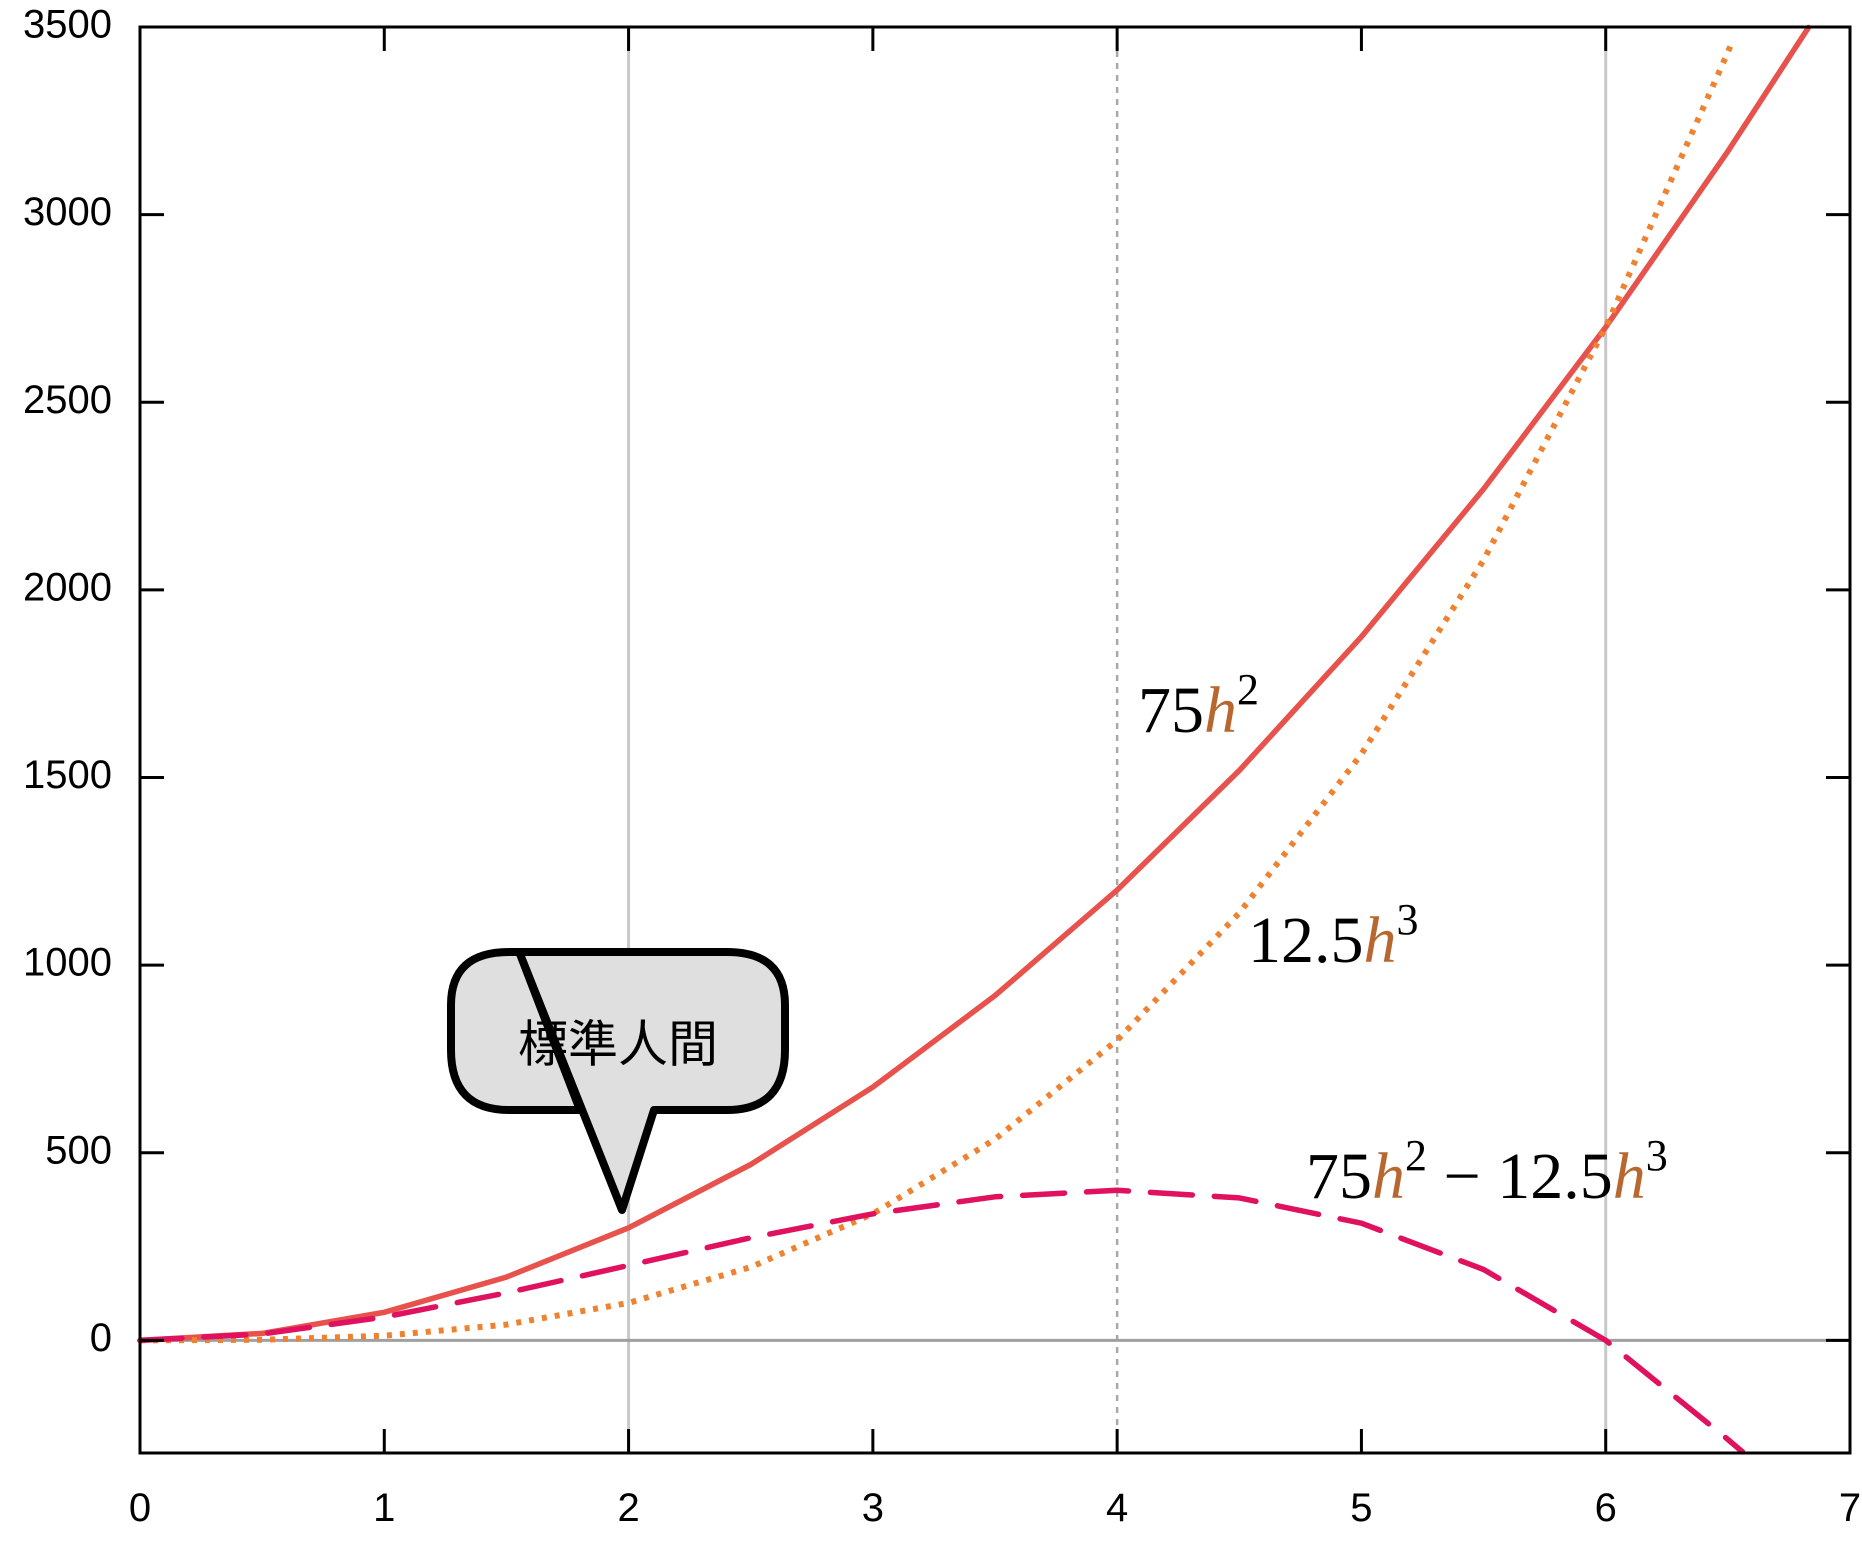 The image size is (1862, 1543). Describe the element at coordinates (140, 1508) in the screenshot. I see `x-tick-label: 0` at that location.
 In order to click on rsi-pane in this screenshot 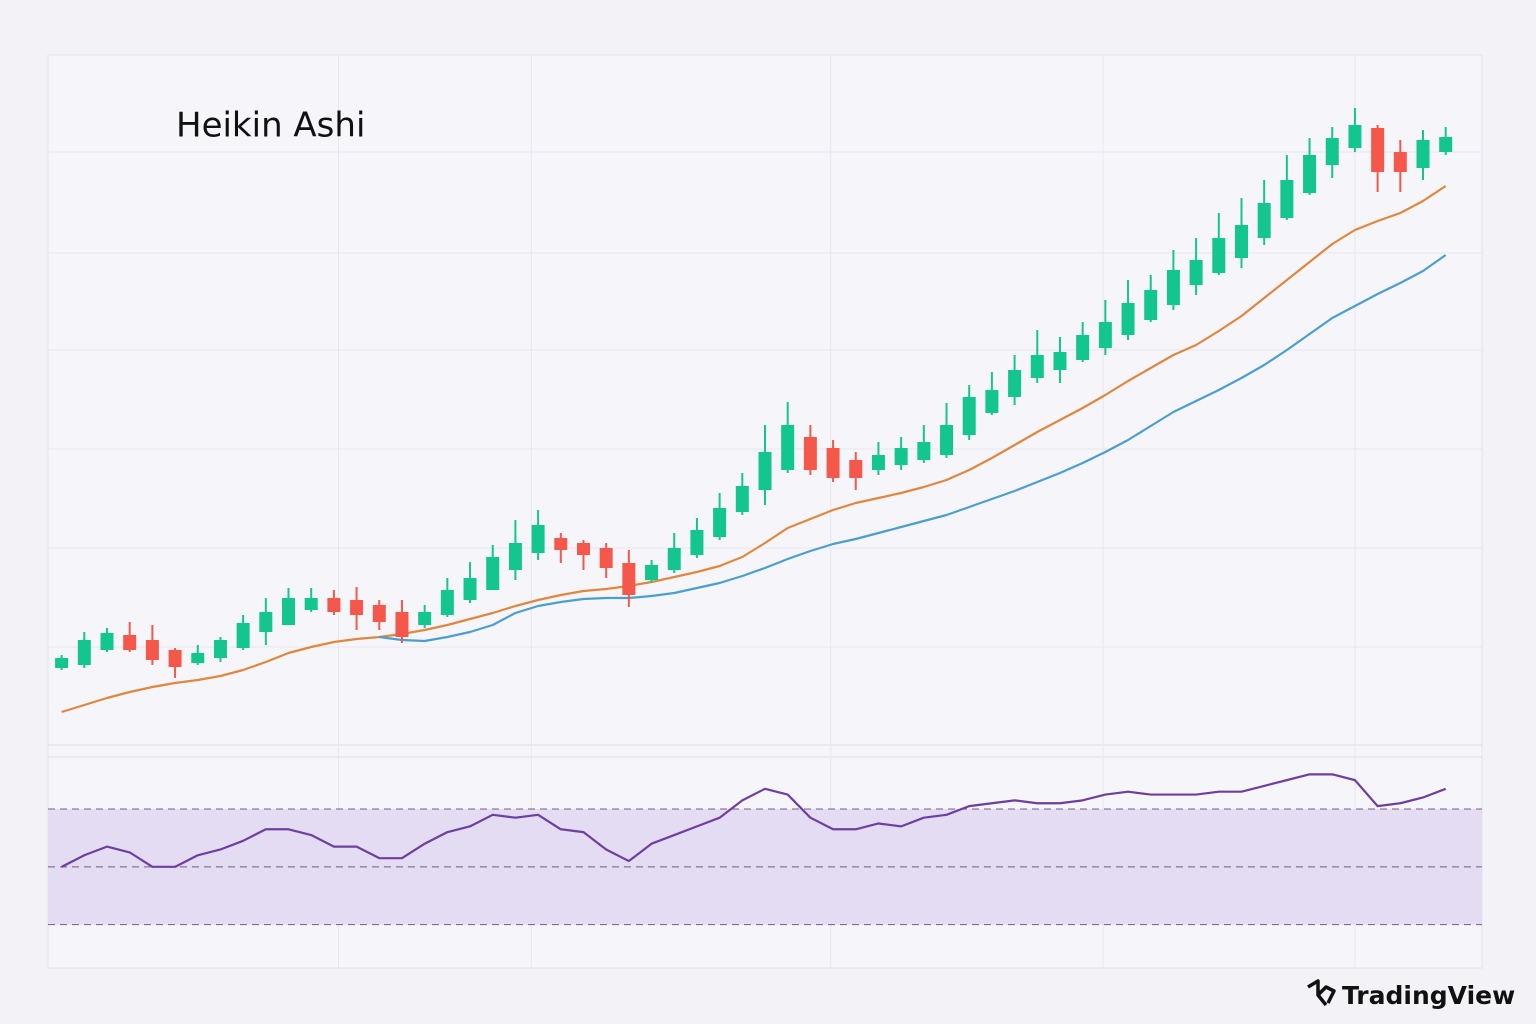, I will do `click(765, 850)`.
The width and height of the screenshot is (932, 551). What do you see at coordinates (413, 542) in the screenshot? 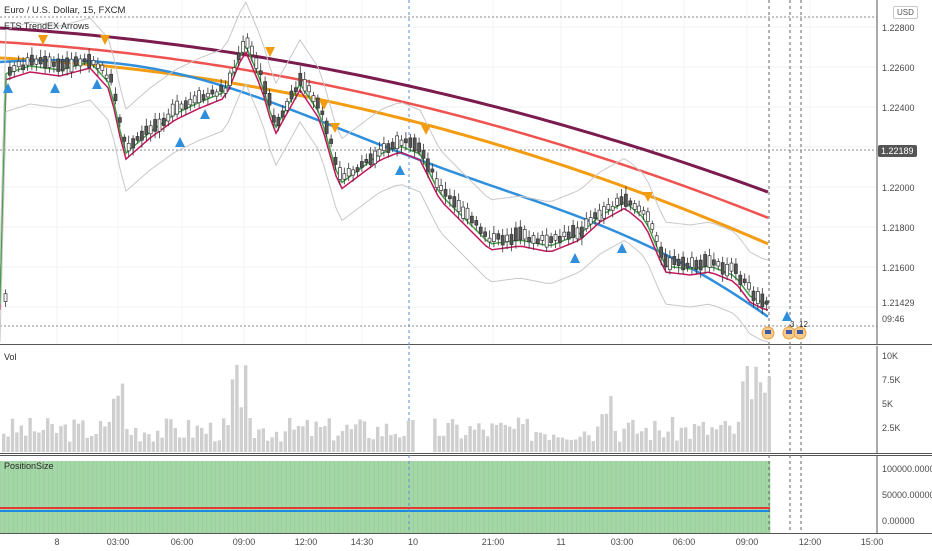
I see `time-label-7: 10` at bounding box center [413, 542].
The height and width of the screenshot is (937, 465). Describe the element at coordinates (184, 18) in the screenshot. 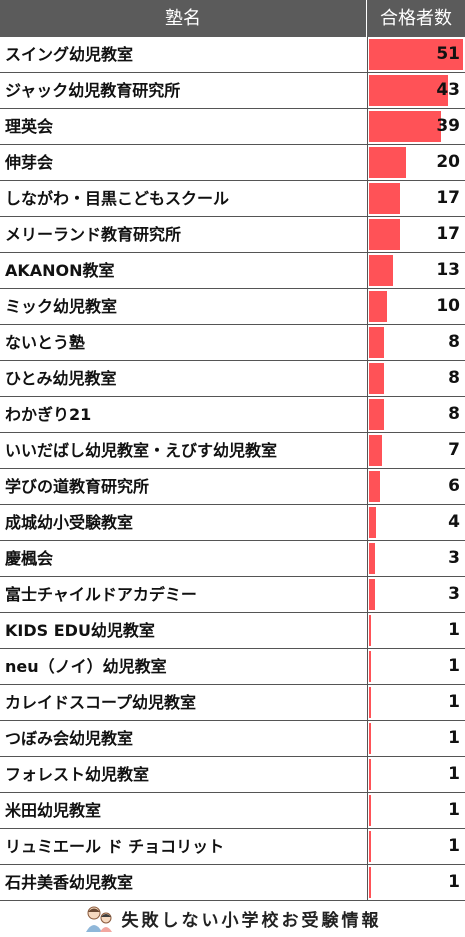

§

== PROBLEM DETAILS ==
Return, without alteration, the lines of the data from the line containing "The width and" through the end of the data, including both ends, and omit the pictures.

== WRITTEN RESPONSE ==
The width and height of the screenshot is (932, 551). What do you see at coordinates (413, 542) in the screenshot? 
I see `time-label-7: 10` at bounding box center [413, 542].
The height and width of the screenshot is (937, 465). Describe the element at coordinates (184, 18) in the screenshot. 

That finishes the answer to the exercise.